Amrein and Berliners 2002 paper, High-Stakes Testing, Uncertainty, - TopicsExpress



          

Amrein and Berliners 2002 paper, High-Stakes Testing, Uncertainty, and Student Learning, should have put an end to high-stakes testing, but it didnt. Their conclusions following an exhaustive study: “What shall we make of all this? At the present time, there is no compelling evidence from a set of states with high-stakes testing policies that those policies result in transfer to the broader domains of knowledge and skill for which high-stakes test scores must be indicators. Because of this, the high-stakes tests being used today do not, as a general rule, appear valid as indicators of genuine learning, of the types of learning that approach the American ideal of what an educated person knows and can do.

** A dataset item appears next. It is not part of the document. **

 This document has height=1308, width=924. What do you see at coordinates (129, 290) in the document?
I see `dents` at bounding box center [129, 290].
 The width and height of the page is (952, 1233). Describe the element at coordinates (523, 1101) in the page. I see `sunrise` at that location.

Moreover, as predicted by the Heisenberg Uncertainty Principle, data from high-stakes testing programs too often appear distorted and corrupted.” “Both the uncertainty associated with high-stakes testing data, and the questionable validity of high-stakes tests as indicators of the domains they are intended to reflect, suggest that this is a failed policy initiative. High-stakes testing policies are not now and may never be policies that will accomplish what they intend. Could the hundreds of millions of dollars and the billions of person hours spent in these programs be used more wisely? Furthermore, if failure in attaining the goals for which the policy was created results in disproportionate negative affects on the life chances of Americas poor and minority students, as it appears to do, then a high-stakes testing policy is more than a benign error in political judgment. It is an error in policy that results in structural and institutional mechanisms that discriminate against all of Americas poor and many of Americas minority students. It is now time to debate high-stakes testing policies more thoroughly and seek to change them if they do not do what was intended and have some unintended negative consequences, as well.”